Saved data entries
((
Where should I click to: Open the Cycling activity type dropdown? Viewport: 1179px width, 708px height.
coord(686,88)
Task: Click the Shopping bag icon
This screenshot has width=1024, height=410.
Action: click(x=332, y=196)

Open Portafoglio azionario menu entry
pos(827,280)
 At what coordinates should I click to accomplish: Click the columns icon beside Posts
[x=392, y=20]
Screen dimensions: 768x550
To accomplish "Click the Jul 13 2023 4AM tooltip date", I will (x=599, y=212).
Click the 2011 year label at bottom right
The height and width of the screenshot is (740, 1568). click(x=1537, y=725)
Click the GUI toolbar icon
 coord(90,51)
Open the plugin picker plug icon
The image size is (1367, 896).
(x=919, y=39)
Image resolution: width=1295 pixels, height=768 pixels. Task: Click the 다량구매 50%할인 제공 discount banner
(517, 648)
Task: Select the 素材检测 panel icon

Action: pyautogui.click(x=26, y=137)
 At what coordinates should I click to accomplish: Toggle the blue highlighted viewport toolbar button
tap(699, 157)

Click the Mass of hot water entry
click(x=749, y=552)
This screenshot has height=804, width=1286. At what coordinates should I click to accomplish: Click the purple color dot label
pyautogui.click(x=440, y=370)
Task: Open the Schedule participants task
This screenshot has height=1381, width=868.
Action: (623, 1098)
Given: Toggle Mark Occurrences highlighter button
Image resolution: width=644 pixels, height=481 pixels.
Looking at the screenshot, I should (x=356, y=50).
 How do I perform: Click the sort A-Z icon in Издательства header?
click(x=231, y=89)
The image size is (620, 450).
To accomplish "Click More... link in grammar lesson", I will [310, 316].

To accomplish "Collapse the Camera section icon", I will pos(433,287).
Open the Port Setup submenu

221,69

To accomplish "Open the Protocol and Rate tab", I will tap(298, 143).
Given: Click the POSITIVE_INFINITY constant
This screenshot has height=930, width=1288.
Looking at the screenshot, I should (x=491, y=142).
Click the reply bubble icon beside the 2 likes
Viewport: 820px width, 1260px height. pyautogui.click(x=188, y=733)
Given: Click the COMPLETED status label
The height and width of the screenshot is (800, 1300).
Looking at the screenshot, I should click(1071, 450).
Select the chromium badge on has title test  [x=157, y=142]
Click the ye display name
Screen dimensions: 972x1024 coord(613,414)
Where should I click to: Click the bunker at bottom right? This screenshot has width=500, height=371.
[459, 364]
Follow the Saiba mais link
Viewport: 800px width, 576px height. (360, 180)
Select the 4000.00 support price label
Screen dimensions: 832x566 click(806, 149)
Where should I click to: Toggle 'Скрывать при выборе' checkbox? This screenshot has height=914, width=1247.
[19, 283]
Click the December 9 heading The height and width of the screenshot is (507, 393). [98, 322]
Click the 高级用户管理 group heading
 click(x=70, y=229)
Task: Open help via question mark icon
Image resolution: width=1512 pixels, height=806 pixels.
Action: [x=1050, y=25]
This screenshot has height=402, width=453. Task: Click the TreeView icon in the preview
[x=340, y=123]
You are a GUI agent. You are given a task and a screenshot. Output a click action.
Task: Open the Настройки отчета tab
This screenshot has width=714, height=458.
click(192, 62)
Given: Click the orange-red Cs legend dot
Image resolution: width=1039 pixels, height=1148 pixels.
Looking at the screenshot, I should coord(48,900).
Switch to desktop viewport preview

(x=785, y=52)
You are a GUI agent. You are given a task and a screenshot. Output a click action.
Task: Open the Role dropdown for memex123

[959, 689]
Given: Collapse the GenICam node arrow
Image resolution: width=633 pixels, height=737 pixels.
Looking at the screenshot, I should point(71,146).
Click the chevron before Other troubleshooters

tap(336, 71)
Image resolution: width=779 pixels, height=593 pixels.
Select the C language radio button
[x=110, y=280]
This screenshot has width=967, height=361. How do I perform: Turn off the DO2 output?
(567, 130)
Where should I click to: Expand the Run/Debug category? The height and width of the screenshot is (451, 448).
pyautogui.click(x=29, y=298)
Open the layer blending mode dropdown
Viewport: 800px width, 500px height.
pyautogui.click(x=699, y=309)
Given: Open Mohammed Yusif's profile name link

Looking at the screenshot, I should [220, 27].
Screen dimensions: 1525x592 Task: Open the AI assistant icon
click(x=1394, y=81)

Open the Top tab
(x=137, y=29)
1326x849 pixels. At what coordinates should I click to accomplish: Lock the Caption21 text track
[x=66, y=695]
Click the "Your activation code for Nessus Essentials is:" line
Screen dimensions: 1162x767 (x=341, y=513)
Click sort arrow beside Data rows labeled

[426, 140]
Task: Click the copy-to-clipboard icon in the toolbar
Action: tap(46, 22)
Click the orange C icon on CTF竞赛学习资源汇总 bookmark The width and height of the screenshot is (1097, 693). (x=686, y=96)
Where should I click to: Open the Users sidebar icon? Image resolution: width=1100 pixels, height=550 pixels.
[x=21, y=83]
))
# [Exercise directions]
Where the records above contain a line with "Where should I click to: Expand", repeat that line and each later line through the end, exactly, and nothing more.

# [Your solution]
Where should I click to: Expand the Run/Debug category? The height and width of the screenshot is (451, 448).
pyautogui.click(x=29, y=298)
Open the layer blending mode dropdown
Viewport: 800px width, 500px height.
pyautogui.click(x=699, y=309)
Given: Open Mohammed Yusif's profile name link

Looking at the screenshot, I should [220, 27].
Screen dimensions: 1525x592 Task: Open the AI assistant icon
click(x=1394, y=81)

Open the Top tab
(x=137, y=29)
1326x849 pixels. At what coordinates should I click to accomplish: Lock the Caption21 text track
[x=66, y=695]
Click the "Your activation code for Nessus Essentials is:" line
Screen dimensions: 1162x767 (x=341, y=513)
Click sort arrow beside Data rows labeled

[426, 140]
Task: Click the copy-to-clipboard icon in the toolbar
Action: tap(46, 22)
Click the orange C icon on CTF竞赛学习资源汇总 bookmark The width and height of the screenshot is (1097, 693). (x=686, y=96)
Where should I click to: Open the Users sidebar icon? Image resolution: width=1100 pixels, height=550 pixels.
[x=21, y=83]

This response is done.